# The task
Before reading the listing, list every number written in digits in the passage about Mrs. Romney below.

# Reading passage
- - - - -
The Romney romance is still very much intact, their marriage traditional. The couple met in a Michigan elementary school, kept in touch, admired from afar and married in 1969. The bride was 19, the groom 22; their wedding portraits reveal a good-looking couple who eventually raised a family of five boys with ample home cooking, good cheer and Bible reading.
The mother of five and grandmother of 18 is candid about the catastrophic illnesses that have upended her life, a struggle that has brought her much respect among voters. She is first to offer details about the challenge posed by her diagnosis of multiple sclerosis, and her husband's attentive devotion during the worst of it.
"Even when I was as sick as that, he would curl up in the bed with me," Mrs. Romney recalled during a recent CNN interview. "It was like he was going to do anything he could to just say, 'I'm here. You're OK. Just stay right there, and we'll be OK.'"
The incurable neurological disorder has been in remission, but not completely. Weakness sent her tumbling to the ground on Super Tuesday; it was a disturbing reality check, and a reminder to guard her health. Mrs. Romney also does not hide her encounter with breast cancer just as her husband's campaign was getting under way in 2008.
Political prowess emerges
She is tough in other ways, adamant, for example, in dismissing the Democratic Party's demand for greater disclosure of the Romney tax records. Mrs. Romney also remains unapologetic about her role as a stay-at-home mom, an issue wrenched into the public discourse after Democratic strategist Hilary Rosen took issue with it in April, suggesting on CNN that Mrs. Romney didn't understand real women's problems because she had "never worked a day in her life." The liberal press instantly and gleefully ran with the story.
- - - - -
# Provided data
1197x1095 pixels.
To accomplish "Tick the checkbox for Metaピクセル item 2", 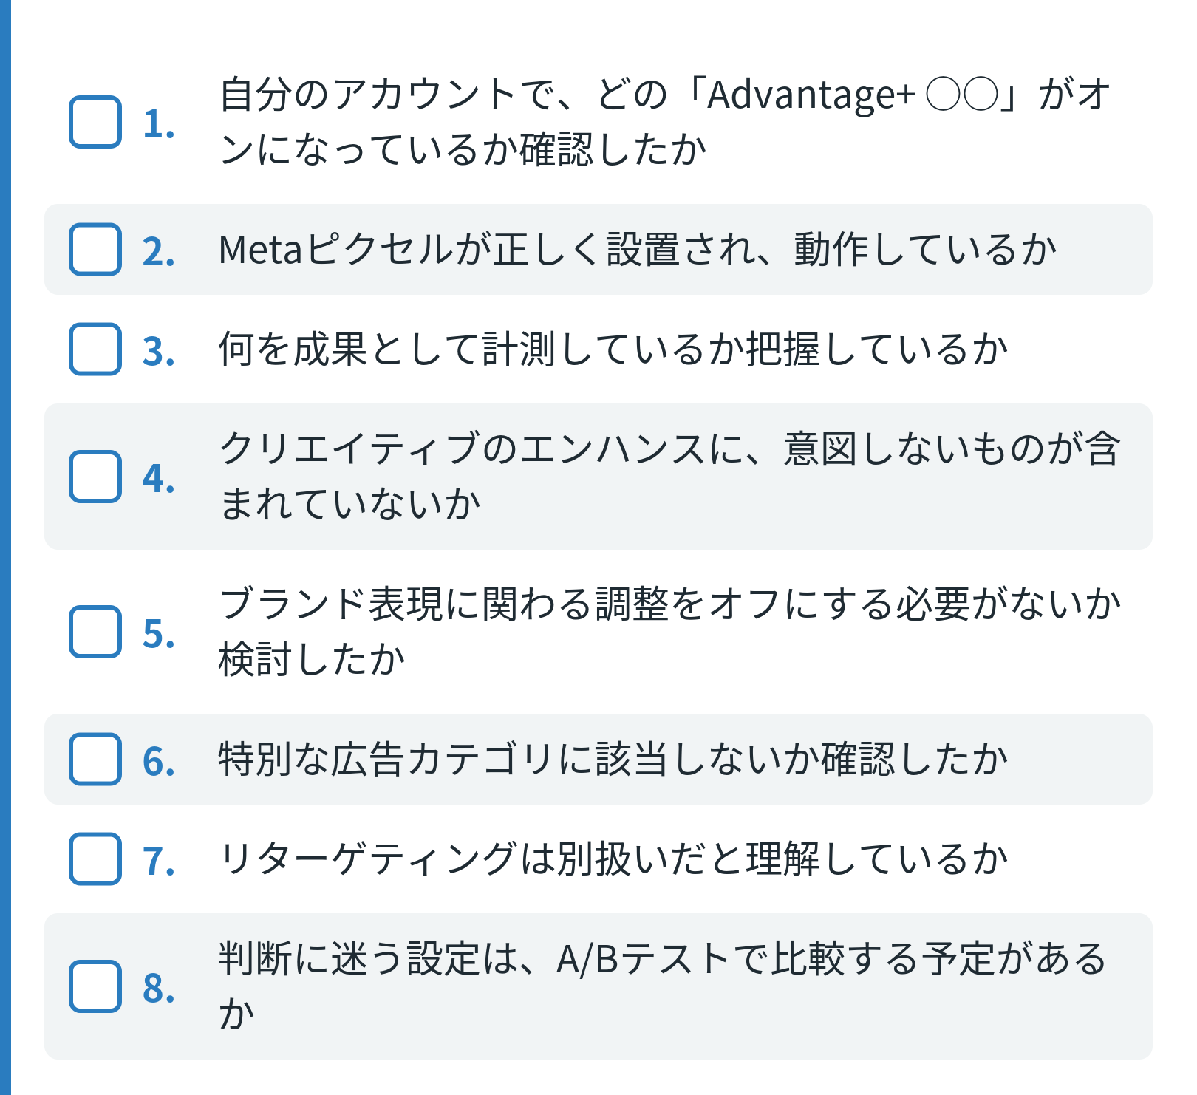I will 95,249.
- - - - -
# Answer to this task
1969, 19, 22, 18, 2008